AIM OF THE TASK —
Copy all of the entries below word for word, changing nothing and leaving none out.

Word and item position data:

[Begin]

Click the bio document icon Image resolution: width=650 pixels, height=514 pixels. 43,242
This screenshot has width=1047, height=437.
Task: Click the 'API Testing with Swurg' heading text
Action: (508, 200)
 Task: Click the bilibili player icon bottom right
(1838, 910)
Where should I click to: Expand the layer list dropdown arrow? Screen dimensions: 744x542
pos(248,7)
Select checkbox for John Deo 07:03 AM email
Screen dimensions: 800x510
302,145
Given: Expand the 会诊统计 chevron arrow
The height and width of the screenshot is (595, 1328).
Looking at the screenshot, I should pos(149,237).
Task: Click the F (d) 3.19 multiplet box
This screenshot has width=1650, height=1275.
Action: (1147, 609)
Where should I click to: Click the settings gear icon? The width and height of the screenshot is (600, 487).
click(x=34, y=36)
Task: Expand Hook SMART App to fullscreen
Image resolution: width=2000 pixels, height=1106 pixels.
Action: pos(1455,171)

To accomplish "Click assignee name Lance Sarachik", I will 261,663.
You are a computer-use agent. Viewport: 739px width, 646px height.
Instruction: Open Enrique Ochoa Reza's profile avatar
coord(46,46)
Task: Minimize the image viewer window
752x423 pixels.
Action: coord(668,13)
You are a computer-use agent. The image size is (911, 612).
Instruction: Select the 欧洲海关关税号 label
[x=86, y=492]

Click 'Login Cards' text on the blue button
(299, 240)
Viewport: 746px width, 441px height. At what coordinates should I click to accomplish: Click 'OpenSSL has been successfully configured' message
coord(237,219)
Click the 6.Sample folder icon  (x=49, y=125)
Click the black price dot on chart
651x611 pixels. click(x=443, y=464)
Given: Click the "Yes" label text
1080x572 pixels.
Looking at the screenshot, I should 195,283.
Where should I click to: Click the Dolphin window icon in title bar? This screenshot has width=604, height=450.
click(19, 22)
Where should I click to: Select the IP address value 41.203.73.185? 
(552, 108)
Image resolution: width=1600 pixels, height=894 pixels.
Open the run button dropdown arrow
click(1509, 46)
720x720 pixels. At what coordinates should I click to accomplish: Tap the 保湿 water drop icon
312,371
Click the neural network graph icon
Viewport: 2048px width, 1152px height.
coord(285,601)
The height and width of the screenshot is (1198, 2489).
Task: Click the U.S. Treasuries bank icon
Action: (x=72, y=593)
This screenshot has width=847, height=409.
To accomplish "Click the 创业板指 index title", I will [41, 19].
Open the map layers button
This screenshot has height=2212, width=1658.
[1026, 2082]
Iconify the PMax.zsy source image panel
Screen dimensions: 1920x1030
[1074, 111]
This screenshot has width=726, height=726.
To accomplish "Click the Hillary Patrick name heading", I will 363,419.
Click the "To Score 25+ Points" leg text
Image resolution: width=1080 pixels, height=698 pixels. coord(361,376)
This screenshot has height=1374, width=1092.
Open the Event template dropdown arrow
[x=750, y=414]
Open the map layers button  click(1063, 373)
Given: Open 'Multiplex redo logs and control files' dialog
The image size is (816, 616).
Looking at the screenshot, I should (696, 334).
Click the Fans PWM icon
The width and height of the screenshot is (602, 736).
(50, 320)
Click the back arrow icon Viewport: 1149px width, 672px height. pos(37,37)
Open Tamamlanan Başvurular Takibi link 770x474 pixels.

[End]

ANSWER TO THE EXERCISE —
Click the bio document icon Image resolution: width=650 pixels, height=514 pixels. 43,242
This screenshot has width=1047, height=437.
Task: Click the 'API Testing with Swurg' heading text
Action: (508, 200)
 Task: Click the bilibili player icon bottom right
(1838, 910)
Where should I click to: Expand the layer list dropdown arrow? Screen dimensions: 744x542
pos(248,7)
Select checkbox for John Deo 07:03 AM email
Screen dimensions: 800x510
302,145
Given: Expand the 会诊统计 chevron arrow
The height and width of the screenshot is (595, 1328).
Looking at the screenshot, I should pos(149,237).
Task: Click the F (d) 3.19 multiplet box
This screenshot has width=1650, height=1275.
Action: (1147, 609)
Where should I click to: Click the settings gear icon? The width and height of the screenshot is (600, 487).
click(x=34, y=36)
Task: Expand Hook SMART App to fullscreen
Image resolution: width=2000 pixels, height=1106 pixels.
Action: pos(1455,171)

To accomplish "Click assignee name Lance Sarachik", I will 261,663.
You are a computer-use agent. Viewport: 739px width, 646px height.
Instruction: Open Enrique Ochoa Reza's profile avatar
coord(46,46)
Task: Minimize the image viewer window
752x423 pixels.
Action: coord(668,13)
You are a computer-use agent. The image size is (911, 612).
Instruction: Select the 欧洲海关关税号 label
[x=86, y=492]

Click 'Login Cards' text on the blue button
(299, 240)
Viewport: 746px width, 441px height. At what coordinates should I click to accomplish: Click 'OpenSSL has been successfully configured' message
coord(237,219)
Click the 6.Sample folder icon  (x=49, y=125)
Click the black price dot on chart
651x611 pixels. click(x=443, y=464)
Given: Click the "Yes" label text
1080x572 pixels.
Looking at the screenshot, I should 195,283.
Where should I click to: Click the Dolphin window icon in title bar? This screenshot has width=604, height=450.
click(19, 22)
Where should I click to: Select the IP address value 41.203.73.185? 
(552, 108)
Image resolution: width=1600 pixels, height=894 pixels.
Open the run button dropdown arrow
click(1509, 46)
720x720 pixels. At what coordinates should I click to accomplish: Tap the 保湿 water drop icon
312,371
Click the neural network graph icon
Viewport: 2048px width, 1152px height.
coord(285,601)
The height and width of the screenshot is (1198, 2489).
Task: Click the U.S. Treasuries bank icon
Action: (x=72, y=593)
This screenshot has width=847, height=409.
To accomplish "Click the 创业板指 index title", I will [41, 19].
Open the map layers button
This screenshot has height=2212, width=1658.
[1026, 2082]
Iconify the PMax.zsy source image panel
Screen dimensions: 1920x1030
[1074, 111]
This screenshot has width=726, height=726.
To accomplish "Click the Hillary Patrick name heading", I will 363,419.
Click the "To Score 25+ Points" leg text
Image resolution: width=1080 pixels, height=698 pixels. coord(361,376)
This screenshot has height=1374, width=1092.
Open the Event template dropdown arrow
[x=750, y=414]
Open the map layers button  click(1063, 373)
Given: Open 'Multiplex redo logs and control files' dialog
The image size is (816, 616).
Looking at the screenshot, I should (696, 334).
Click the Fans PWM icon
The width and height of the screenshot is (602, 736).
(50, 320)
Click the back arrow icon Viewport: 1149px width, 672px height. pos(37,37)
Open Tamamlanan Başvurular Takibi link 770x474 pixels.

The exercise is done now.